Exercise details
Will you output all of the data below exactly, omitting the images?

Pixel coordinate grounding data
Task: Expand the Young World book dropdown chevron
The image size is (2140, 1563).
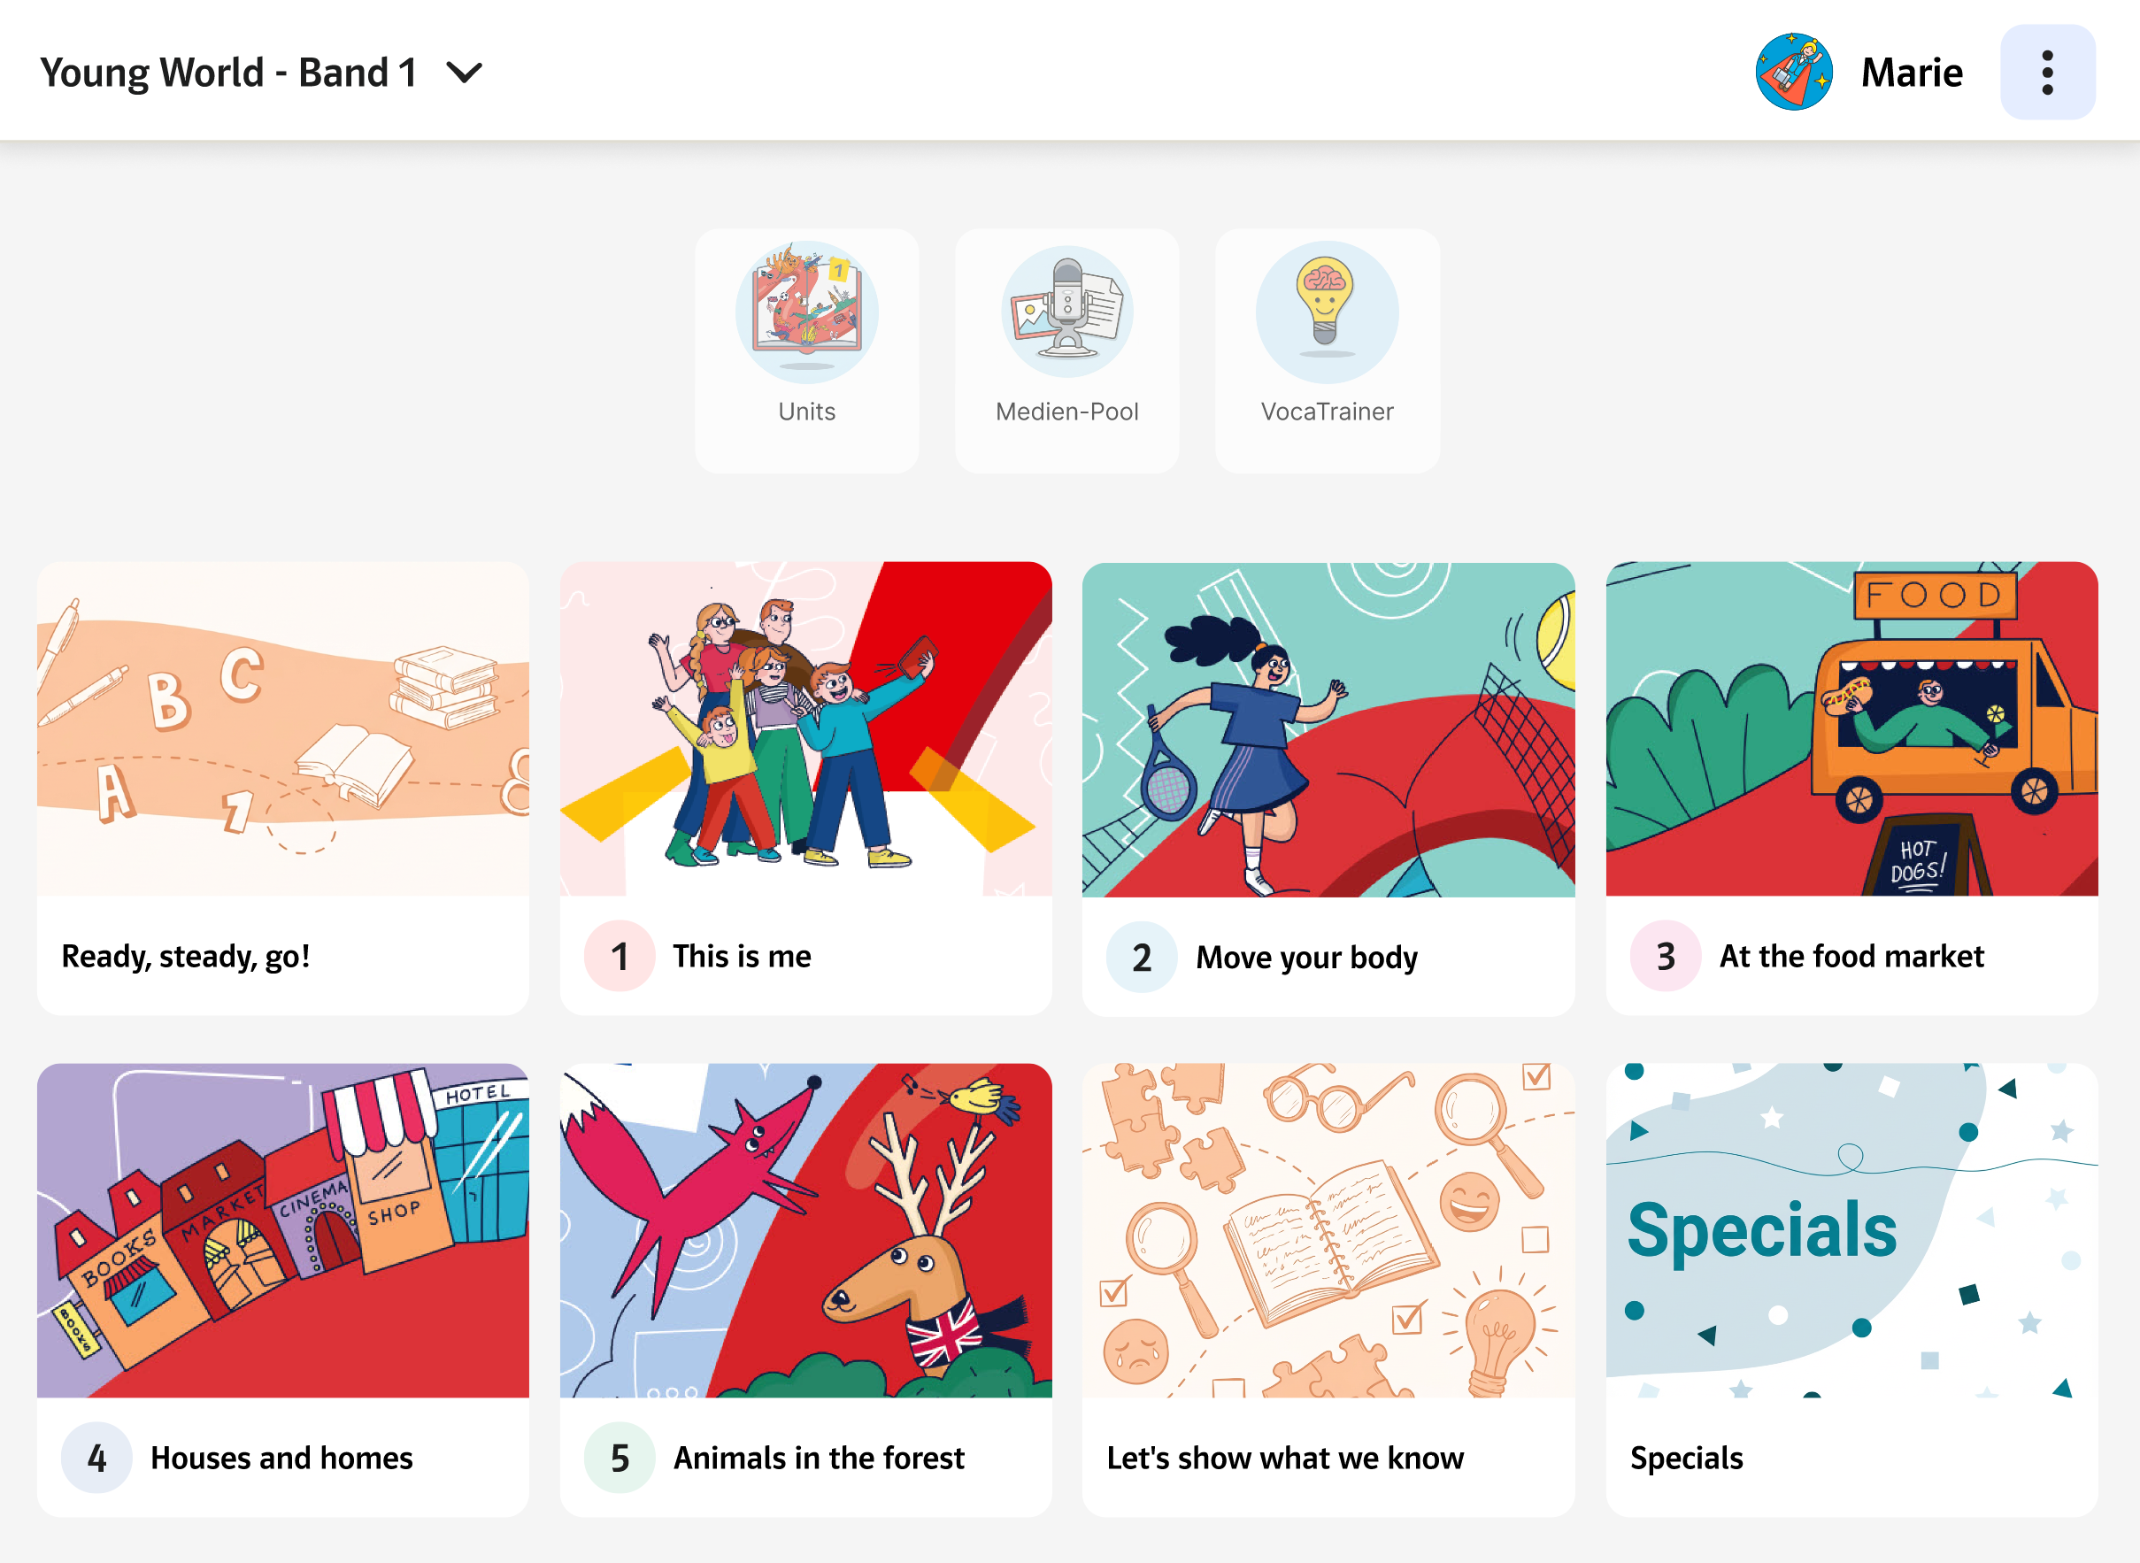Action: pos(465,73)
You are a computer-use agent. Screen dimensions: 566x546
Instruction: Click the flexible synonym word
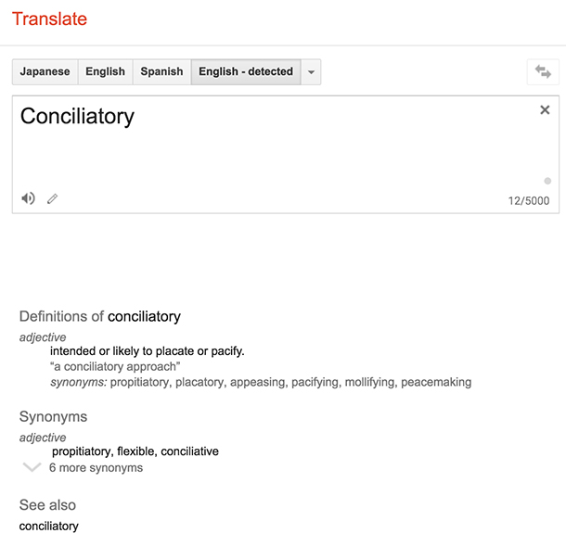point(135,451)
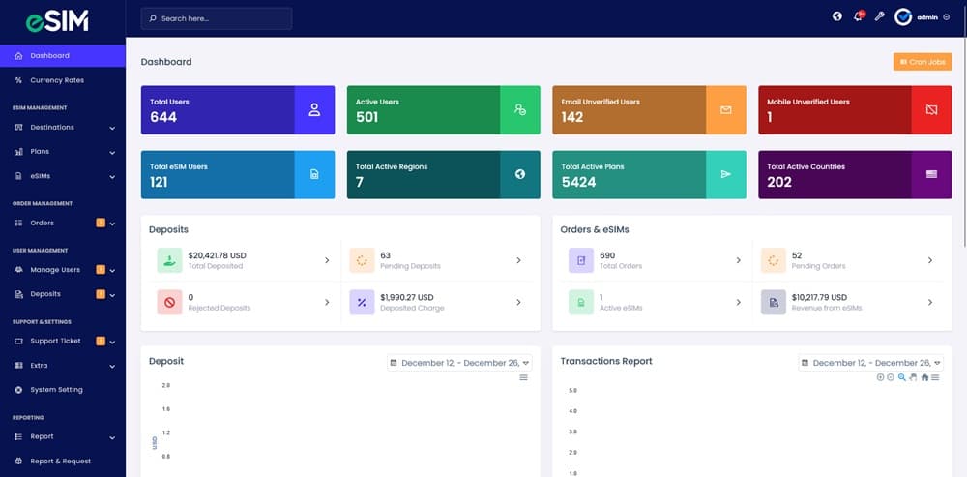Open the Total Users stat card
The width and height of the screenshot is (967, 477).
click(x=237, y=109)
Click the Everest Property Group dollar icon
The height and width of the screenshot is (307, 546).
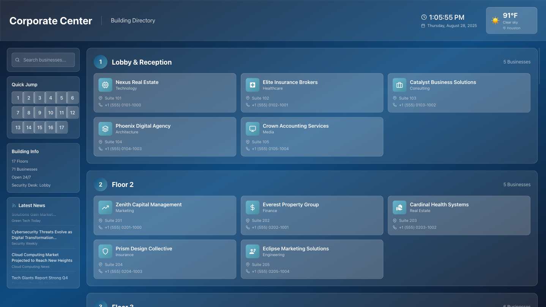click(x=252, y=207)
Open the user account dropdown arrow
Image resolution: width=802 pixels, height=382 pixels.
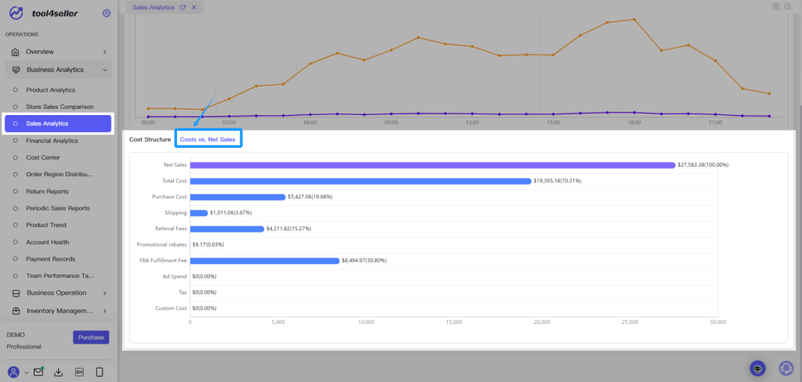pos(26,373)
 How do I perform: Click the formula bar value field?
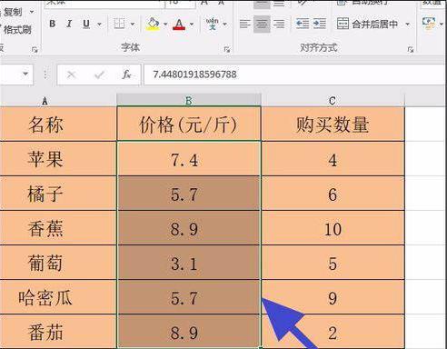coord(294,75)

Solution
Task: Expand the Young World book dropdown chevron
The image size is (2140, 1563).
Action: pos(465,73)
You are a computer-use agent. Screen dimensions: 566x546
Instruction: Click the flexible synonym word
point(135,451)
Open the Total Users stat card
The width and height of the screenshot is (967, 477).
click(x=237, y=109)
Click the Everest Property Group dollar icon
The height and width of the screenshot is (307, 546).
click(x=252, y=207)
Open the user account dropdown arrow
Image resolution: width=802 pixels, height=382 pixels.
pos(26,373)
 How do I perform: Click the formula bar value field?
coord(294,75)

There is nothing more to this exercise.